Francisco Ondo

Personal information
- Full name: Franklin Bama Yangoua, or Francisco Obama Ondo
- Date of birth: 9 September 1996, 15 May 1996 or 10 November 1996
- Place of birth: Yaoundé, Cameroon
- Position: Defender

Team information
- Current team: AS Vita Club

Senior career*
- Years: Team / Apps / (Gls)
- 2013–2014: Akonangui FC
- 2015: Leones Vegetarianos FC
- 2015–2016: FC Cape Town / 11 / (0)
- 2016–: AS Vita Club

International career
- 2014: Equatorial Guinea / 3 / (0)

= Francisco Ondo =

Cameroonian footballer

Franklin Bama Yangoua or Francisco Obama Ondo (born 9 September 1996, 15 May 1996 or 10 November 1996) is a naturalized Equatoguinean professional footballer originally from Cameroon.
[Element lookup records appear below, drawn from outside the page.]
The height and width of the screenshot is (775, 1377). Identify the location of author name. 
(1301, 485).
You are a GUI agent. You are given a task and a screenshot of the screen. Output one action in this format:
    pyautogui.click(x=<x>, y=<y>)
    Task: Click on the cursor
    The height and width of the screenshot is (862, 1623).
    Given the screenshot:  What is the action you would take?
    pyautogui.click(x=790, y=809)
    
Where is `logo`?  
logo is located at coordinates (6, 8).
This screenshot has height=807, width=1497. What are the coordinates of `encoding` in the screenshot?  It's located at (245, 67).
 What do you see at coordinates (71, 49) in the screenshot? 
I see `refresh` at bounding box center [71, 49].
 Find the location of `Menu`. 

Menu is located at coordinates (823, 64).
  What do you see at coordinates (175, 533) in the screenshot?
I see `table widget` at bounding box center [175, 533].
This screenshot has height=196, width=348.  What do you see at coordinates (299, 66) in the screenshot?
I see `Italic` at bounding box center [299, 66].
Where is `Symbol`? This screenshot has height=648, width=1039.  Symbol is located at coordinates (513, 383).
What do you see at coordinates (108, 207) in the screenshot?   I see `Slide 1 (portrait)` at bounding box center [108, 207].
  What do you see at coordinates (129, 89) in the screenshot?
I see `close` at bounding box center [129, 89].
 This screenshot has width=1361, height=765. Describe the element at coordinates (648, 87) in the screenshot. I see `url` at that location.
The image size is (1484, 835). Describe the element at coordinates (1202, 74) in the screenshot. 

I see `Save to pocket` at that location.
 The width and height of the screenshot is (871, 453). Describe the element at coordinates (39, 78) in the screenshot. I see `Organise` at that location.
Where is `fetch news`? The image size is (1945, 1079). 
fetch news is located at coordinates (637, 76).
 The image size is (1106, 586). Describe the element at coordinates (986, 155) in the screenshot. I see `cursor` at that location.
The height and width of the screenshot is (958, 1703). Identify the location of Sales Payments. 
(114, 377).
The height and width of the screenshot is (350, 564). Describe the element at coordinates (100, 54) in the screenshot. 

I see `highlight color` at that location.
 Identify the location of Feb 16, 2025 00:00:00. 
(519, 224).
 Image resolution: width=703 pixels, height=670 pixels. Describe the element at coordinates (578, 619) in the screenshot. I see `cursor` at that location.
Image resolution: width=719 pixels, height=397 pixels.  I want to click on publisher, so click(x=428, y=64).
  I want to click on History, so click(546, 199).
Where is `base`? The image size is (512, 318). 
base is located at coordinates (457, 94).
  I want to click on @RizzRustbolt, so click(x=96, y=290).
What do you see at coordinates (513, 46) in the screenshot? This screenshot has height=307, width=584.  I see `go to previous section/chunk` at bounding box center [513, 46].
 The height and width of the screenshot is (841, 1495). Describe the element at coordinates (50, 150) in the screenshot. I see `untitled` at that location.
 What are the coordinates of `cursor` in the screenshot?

He is playing for AS Vita Club in DR Congo.

After winning the Equatoguinean Primera División in 2013, he competed for Akonangui FC at the 2014 CAF Champions League in February 2014. On 4 May 2014, he was called up to the Equatorial Guinea national team for two 2015 Africa Cup of Nations qualifying matches against Mauritania. So far, he was known as Franklin Bama Yangoua, his date of birth being 9 September 1996. However, when the first leg took place in Nouakchott two weeks later, he was an unused substitute under the name Francisco Obama Ondo and the date of birth 15 May 1996. In February 2015, he competed for Leones Vegetarianos FC at the 2015 CAF Confederation Cup, again under the name Francisco Obama Ondo, but with another date of birth: 10 November 1996.

His original name is Franklin Bama Yangoua, which he changed to Francisco Obama Ondo after moving to Equatorial Guinea in 2013 to play for Akonangui FC. After living there for one year, he was called up to the Equatorial Guinea national football team even though he had no ancestry from there nor had the means to have citizenship. The Confederation of African Football rules indicated that a player is required to be naturalized for at least five years before granted national team permission. He clandestinely managed to elude this until 2017.

==Transfers==

Arranged to be sold in May 2016, he was part of the 'mass exodus' of FC Cape Town in which they sold almost half their team.